If there are other obvious errors, please leave a message on our project talk page so that we can address it. An example of an obvious error is displaying incorrect dates. We noticed this error during testing on the app and added a filter that prevents recommendations descriptions that include dates that are not mentioned themselves in the article text. We also noticed that disambiguation pages were recommended by the original model, and filtered out disambiguation pages client side, which is a change we plan to maintain. Other things such as capitalization of the first letter would also be a general fix that we could do because there is a clear heuristic we could use to implement it.
For languages where the model is not performing well enough to deploy, the most useful thing is adding more article short descriptions in that language so that retraining of the model will have more data to go on. There isn't a set date or frequency at this point, however, for which the model will be retrained but we can work with the Research and Machine Learning team to get this prioritized as communities request it.
July 2023: Early Insights from 32 Days of Data Analysis: Grading Scores and Editing Patterns
We can not complete our data analysis until all entries have been graded so that we have an accurate grading score.
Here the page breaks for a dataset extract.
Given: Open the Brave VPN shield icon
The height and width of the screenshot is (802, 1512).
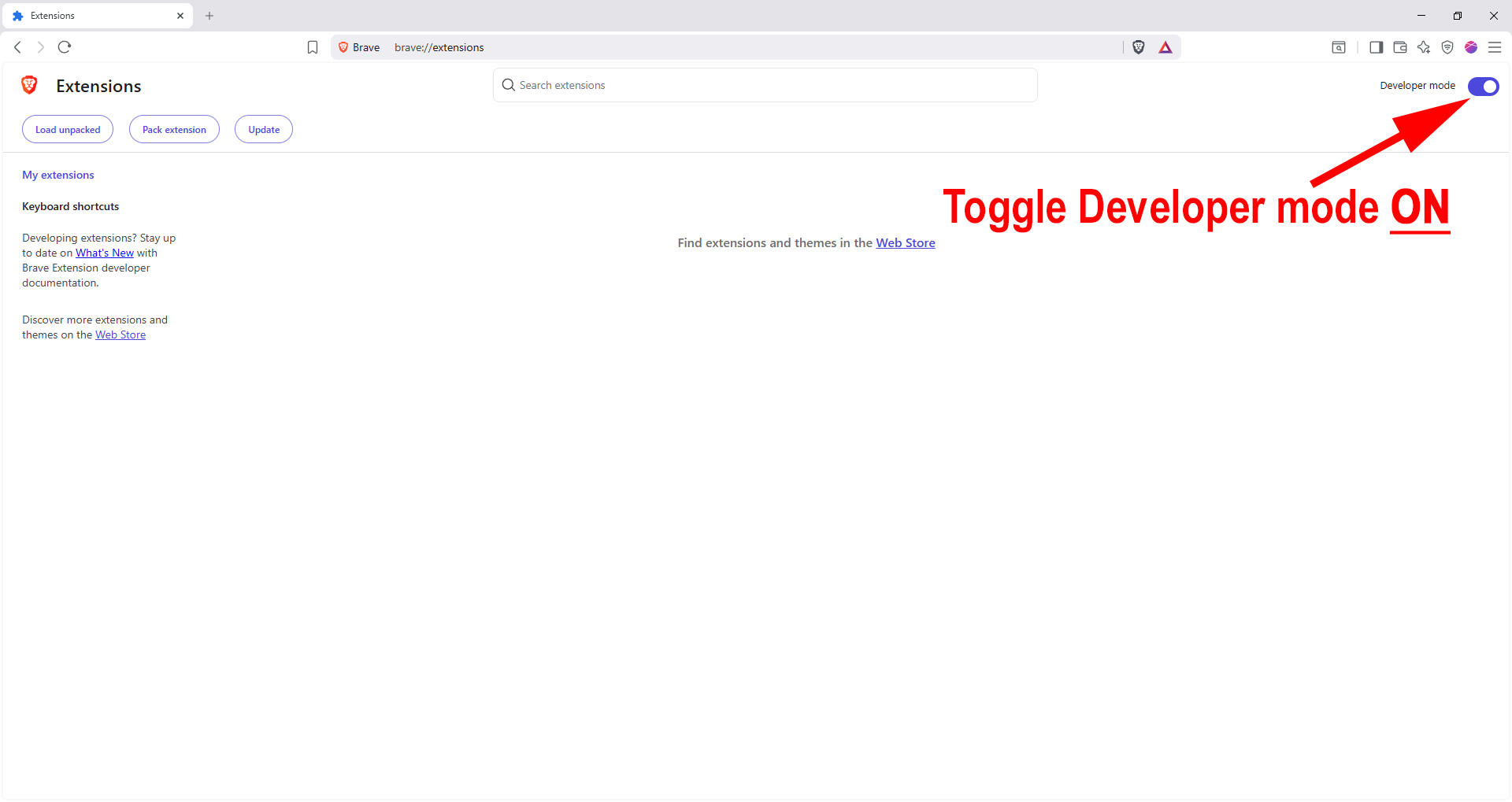Looking at the screenshot, I should (1447, 47).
However we do have early insights we can share. These insights are based on 32 days of data:
- 3968 Articles with Machine Edits were exposed to 375 editors.
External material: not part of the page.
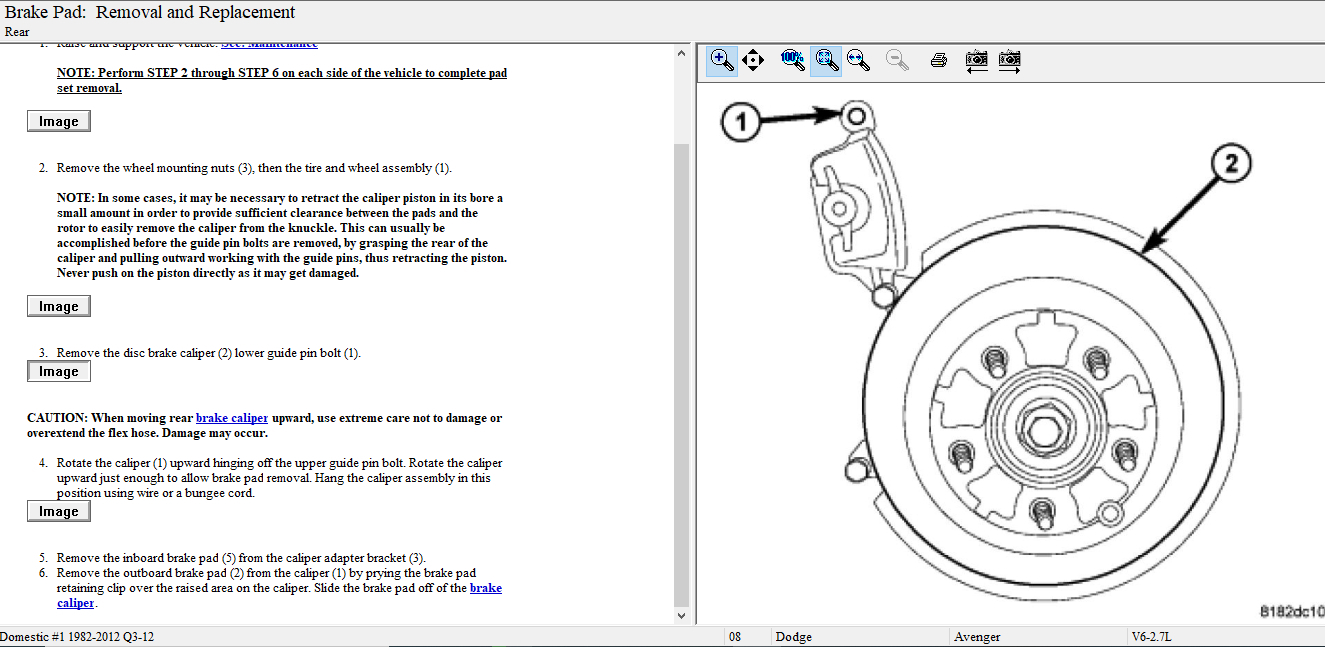Activate the pan arrows tool

pyautogui.click(x=753, y=60)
- Note: Exposed does not mean selected.
- 2125 Machine edits were published by 256 editors
- Editors with 50+ edits completed three times the amount of edits per unique compared to editors with less than 50 edits
May 2023: Experiment Deactivated & Volunteers Evaluate Article Short Descriptions
The experiment has officially been deactivated and we are now in a period of edits being graded.
Volunteers across several language Wikis have begun to evaluate both human generated and machine assisted article short descriptions.
We express our sincere gratitude and appreciation to all the volunteers, and have added a dedicated section to honor their efforts on the project page. Thank you for your support!
We are still welcoming support from the following language Wikipedias for grading: Arabic, English, French, German, Italian, Japanese, Russian, Spanish, and Turkish languages.
If you are interested in joining us for this incredible project, please reach out to Amal Ramadan. We look forward to collaborating with passionate individuals like you!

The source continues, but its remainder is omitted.